* [Travail demandé]: Poursuivez le texte sur la brevetabilité des plantes obtenues par un procédé essentiellement biologique, en reprenant juste après sa dernière phrase.

* [Texte fourni]:
####

Jurisprudence
Brevets

Brevetabilité des végétaux - Plante obtenue par un procédé essentiellement biologique

PIBD 1142-III-1
OEB, 14 mai 2020, avec une note

Brevetabilité des végétaux - Plante obtenue par un procédé essentiellement biologique - Poivron

Texte

La Grande Chambre de recours de l’OEB opère un revirement de jurisprudence en excluant de la brevetabilité les produits exclusivement obtenus par des procédés essentiellement biologiques. Les effets de cette décision sont toutefois modulés dans le temps pour ne s’appliquer qu’aux demandes de brevet déposées à compter du 1er juillet 2017, soit l’entrée en vigueur de la règle 28(2) CBE.

####

* [Données à examiner]:
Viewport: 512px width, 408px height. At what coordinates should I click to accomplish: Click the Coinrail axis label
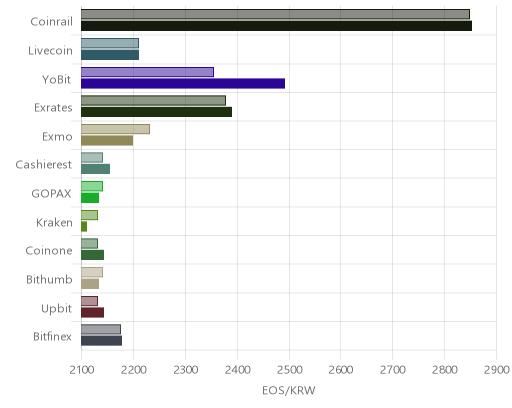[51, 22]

####

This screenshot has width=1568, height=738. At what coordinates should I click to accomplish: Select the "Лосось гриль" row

####

* [Réponse]:
OEB, gr. ch. de recours, 14 mai 2020, G  3/19
Syngenta Participations AG c. OEB 

Titre
NOTE
Texte

Brevetabilité des plantes issues de procédés essentiellement biologiques : un ultime (et dernier ?) rebondissement

La Chambre de recours technique dans la décision T 1063/18 du 5 décembre 2018 (PIBD 2019, 1111, III-110 avec N.D.L.R. ; Propr. industr., nov. 2019, p. 25, note de F. Macrez, Brevetabilité des procédés essentiellement biologiques, saisine G3/19) avait refusé d’appliquer la nouvelle règle 28(2) CBE au motif que, eu égard à l’article 164(2) CBE, l’interprétation de l’article 53(b) CBE telle que donnée par la Grande Chambre de recours dans les affaires G2/12 et G2/13 prévalait.

Le Président de l’OEB saisit alors la Grande Chambre de recours.

En substance, il était demandé à la Grande Chambre des recours si le sens et la portée de l’article 53(b) CBE pouvait être clarifiés par le Règlement d’exécution, sans que cette clarification soit limitée a priori par l’interprétation donnée par la Grande Chambre dans une décision antérieure.

Dans l’hypothèse d’une réponse positive, la Grande Chambre était interrogée sur la validité de la règle 28(2) au regard de l’article 53(b) CBE qui n’exclut ni n’autorise explicitement la brevetabilité des plantes et des animaux obtenus par des procédés essentiellement biologiques.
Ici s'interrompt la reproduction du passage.